Willett retires from Prison Museum, Stephens named director
Listening to Jim Willett speak about the Texas Department of Criminal Justice is like hearing an audiobook come to life. The former senior warden of the Huntsville Unit and the now-retired director of the Texas Prison Museum is a walking TDCJ history book.
“I started working pickets at The Walls in 1971 while going to Sam Houston State,” said Willett. “It was just a way to make some money and I never had any intention of staying on, but by the time I graduated I had made a lot of friends and the money was pretty good,” he said. A couple of years later he was promoted to sergeant, then to lieutenant, advancing through the ranks to assistant warden at the Pack II Unit, then to senior warden at the Diagnostic (now Byrd) Unit. He retired as senior warden of the Huntsville Unit in 2001.
A couple of months after retirement, Willett began working at the Texas Prison Museum at its former downtown Huntsville location as a volunteer in the gift shop. The museum moved to its current location on Texas State Highway 75 in November 2002 and Willett became its director in June 2003. He retired from the directorship at the end of May 2018 but will continue volunteering at the museum.

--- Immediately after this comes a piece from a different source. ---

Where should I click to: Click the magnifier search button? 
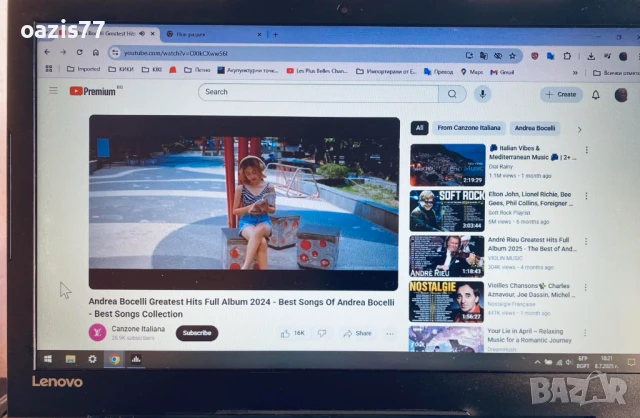[452, 94]
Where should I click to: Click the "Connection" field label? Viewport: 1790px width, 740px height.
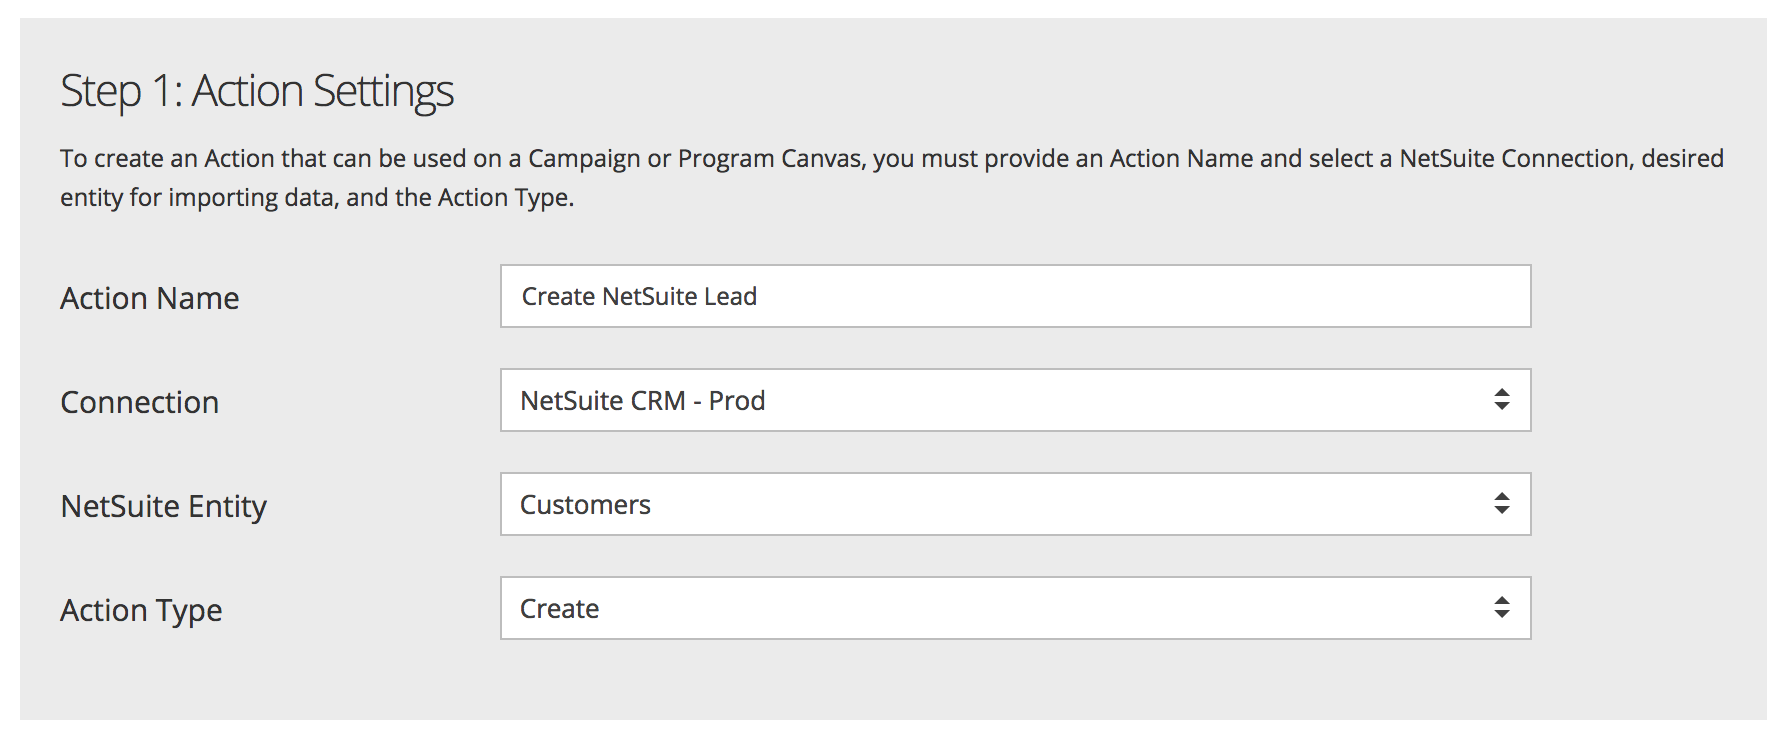[140, 402]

Willett has always had an interest in history and his time as the museum’s director was crucial to its growth over the years. “When you work at The Walls and you hear people talking about how something used to be or how a piece of equipment was once used differently, it raises your interest in it,” said Willett. “That information is now available to the public at the museum,” he said.
One of Willett’s favorite objects in the museum was donated several years ago by a woman who had bought an offender-made item in the old craft shop store at the Huntsville Unit: a purse made out of cigarette packages. Such items no longer exist because tobacco products are now prohibited among the offender population.
The museum expanded by an additional 5,000 square feet at the beginning of May 2018 to accommodate the many artifacts and items that have been acquired over the years and continue to be received from former TDCJ employees, their families and friends, and even ex-offenders.
“When the museum was downtown, we were lucky to have maybe 25 visitors in a day but now that we’re in this really nice facility that’s so visible to travelers on Interstate 45, attendance has exploded,” said Willett. “On a daily basis, we’ll get visitors who tell us they’ve traveled between Dallas and Houston many times over the years and that today is the day that they’ve finally decided to stop and visit the Texas Prison Museum,” added Willett.
Taking over as director of the Texas Prison Museum is former TDCJ Correctional Institutions Director Bill Stephens, who assumed the role at the beginning of May 2018 when Willett retired. The transition has been a smooth one for both men, who have known each other for more than 30 years.
“I first met Jim when he was the assistant warden at the Pack II Unit and I then worked for him again at the Diagnostic Unit,” said Stephens. “He’s someone whom I’ve always looked up to over the years and have tried to emulate with his professionalism and compassion for people,” added Stephens.
Both men noted that one of the greatest advantages of being the director of the Texas Prison Museum is that you don’t have to be concerned with an offender trying to escape or assault someone while you’re on the job. “It’s also a lot easier to manage nine employees at the museum instead of the 30,000 that are employed by TDCJ,” noted Stephens.
“One of my biggest challenges in this position will be working with the staff to properly display and archive the many prison-related artifacts that we continue to receive from the public,” said Stephens. “We have many prison rodeo items, as well as offender arts and crafts items that we’ll be putting on display inside the new addition to the museum,” Stephens noted.
All of the archiving and documentation of artifacts and information for the museum are the result of hard work by Willett and now-retired curator Sandy Rogers, who traveled extensively around the state talking with relatives of former employees.
Stephens said that while recently reviewing the database that Willett has built over the years, he discovered an event which he had never heard about. “In the late 1920s, there was an escape by forty offenders in a shootout at the Huntsville Unit, through a back gate,” said Stephens. “The citizens of Huntsville organized a posse that went after the escapees and rounded up all of them except one who turned himself in 17 years later after being a preacher in north Texas.”
Willett noted that many people are unaware that the prison rodeo was not held for a couple years at the beginning of World War II, and, in the early 1950s, the prison rodeo went ‘on the road’ with eight performances at the State Fair of Texas in Dallas.
Willett said that one of the things that has amazed him over the years is how many visitors – especially younger museum patrons - are still fascinated with the story of Bonnie Parker and Clyde Barrow, more than 80 years after their deaths. “They can appear uninterested in what you’re telling them about something within the museum but once you mention Bonnie and Clyde, their antennae go up! They’ve either heard about them through a relative who may have encountered them or through the movie or even just reading about them somewhere,” said Willett.
Both men have high praise for the agency’s relationship with the museum and its support of the operations through fundraising activities, as well as its daily operations with offenders cleaning the grounds and providing building maintenance.